__RECORDS FOR THE EXERCISE__.
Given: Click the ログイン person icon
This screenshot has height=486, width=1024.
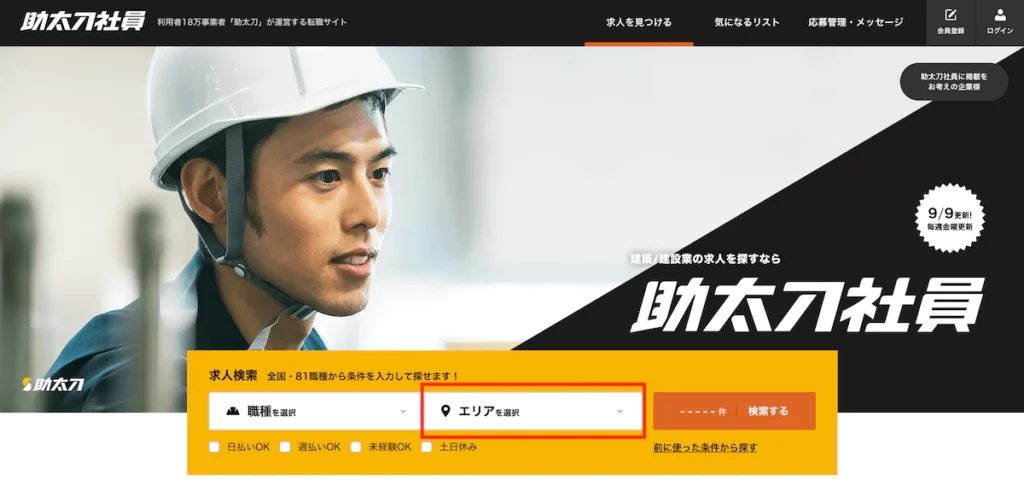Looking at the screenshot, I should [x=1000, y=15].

* * *

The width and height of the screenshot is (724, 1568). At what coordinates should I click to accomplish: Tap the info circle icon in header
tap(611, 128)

__PROBLEM TO SOLVE__.
Quote verbatim the stretch of rows from the line containing "The width and" through the line containing "tap(611, 128)", including both of those lines.

__OUTPUT OF THE TASK__.
The width and height of the screenshot is (724, 1568). At what coordinates should I click to accomplish: Tap the info circle icon in header
tap(611, 128)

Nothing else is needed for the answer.